Storage is straightforward if some basics get covered: dry atmosphere, cool ambient temperature, sealed containers. Frequent small transfers keep bulk reagent fresher, and low headspace or nitrogen blanketing guards against volatility and degradation. It’s easy to overlook the cumulative effect of dozens of brief openings—contaminated pipettes, or air leaks—until yield and reproducibility drop off. I learned through repeated small mistakes that discipline in handling pays double in reliable outcomes.
Taking a broader look at chemical innovation, productivity now links to versatility and precision. 2-Ethynylpyridine resonates with both. I’ve traced its growing footprint in targeted synthesis, environmental science, and next-generation electronics. As more workflows emphasize sustainable and atom-efficient reactions, stable, well-characterized reagents like this become indispensable.

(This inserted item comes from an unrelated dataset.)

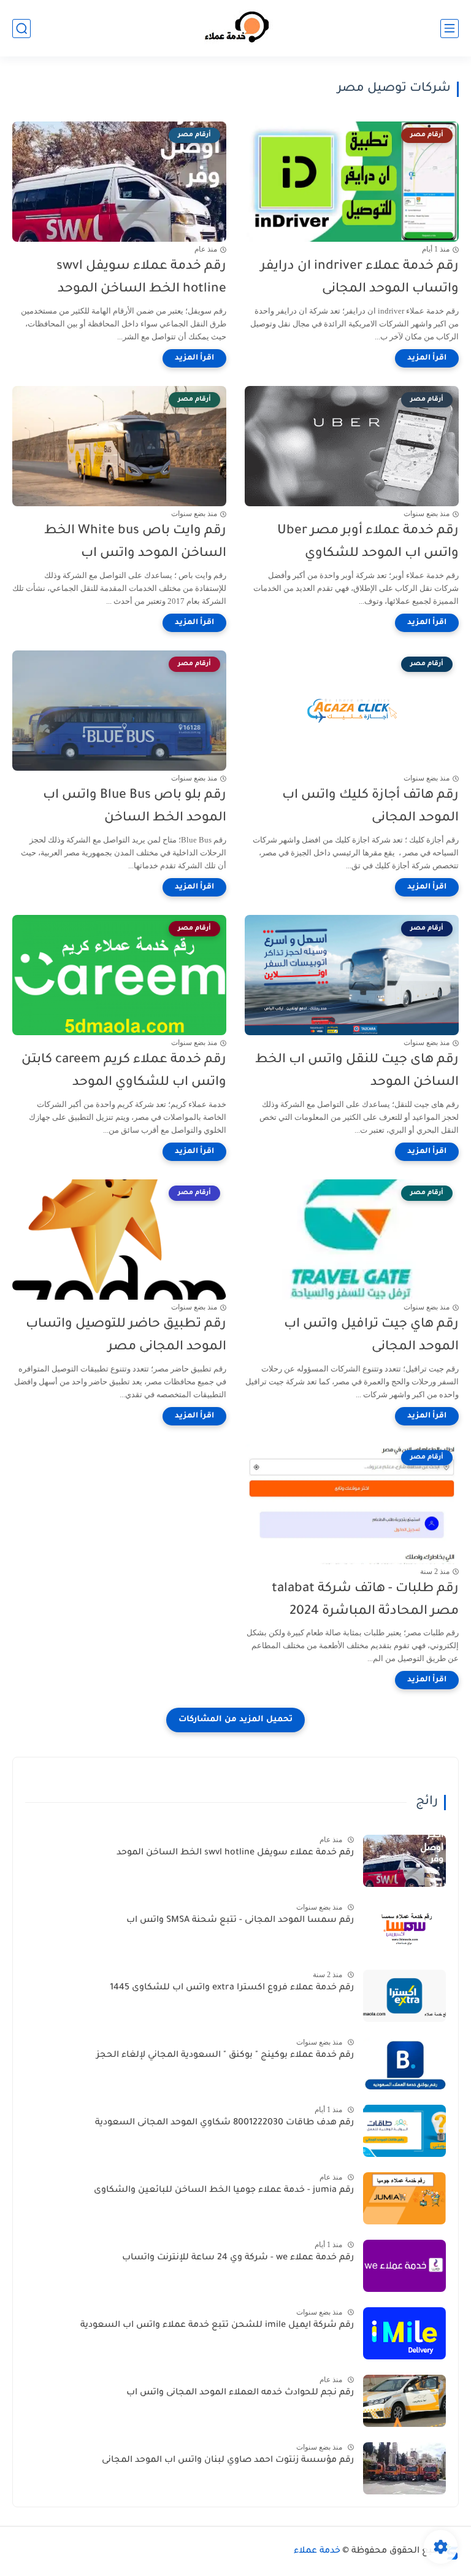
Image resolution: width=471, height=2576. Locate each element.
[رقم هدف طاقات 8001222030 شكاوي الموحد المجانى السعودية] (404, 2131)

One observable shift is toward real-time reaction monitoring, quicker-lab analytics, and modular syntheses. Here, 2-ethynylpyridine shines for kinetic studies and scale transitions. The clear and trackable reaction endpoints—especially when forming or using the alkyne—enable faster method development, both in academic research and industry labs. In one collaborative campaign, tracking copper-catalyzed click reactions in process monitoring equipment cut hours off our workflow, unlocking more time for iterative improvements.
Community sharing of best practices, whether through open-data repositories or lab group forums, contributes as well. I’ve benefited from online notes and preprints documenting quirks in purification or storage. Transparency on real-world challenges helps researchers sidestep common missteps.
My time in various labs has taught me that any powerful molecule’s reputation stands only as strong as the community’s experience with it. The lessons drawn from hundreds of benchtop trials—a missed yield here, an unexpected side product there—give texture to what looks simple on a formula sheet. 2-Ethynylpyridine isn’t just another chemical sitting on a supply list. It’s a lever, offering chemists access to reactivity that shapes ideas and unlocks tougher challenges. Each year, as synthetic needs grow more demanding, compounds with this blend of straightforward handling and creative power will stay relevant, if not essential.
For large and small labs chasing yield, innovation, or new functions, the best path forward begins with understanding both the chemistry and the practice: how structure dictates use, why purity and process shape outcomes, and where careful handling protects both safety and investment. As the synthetic toolkit keeps expanding, I expect 2-ethynylpyridine to keep proving its worth—not through bold claims, but by quietly enabling the work researchers want to see finished.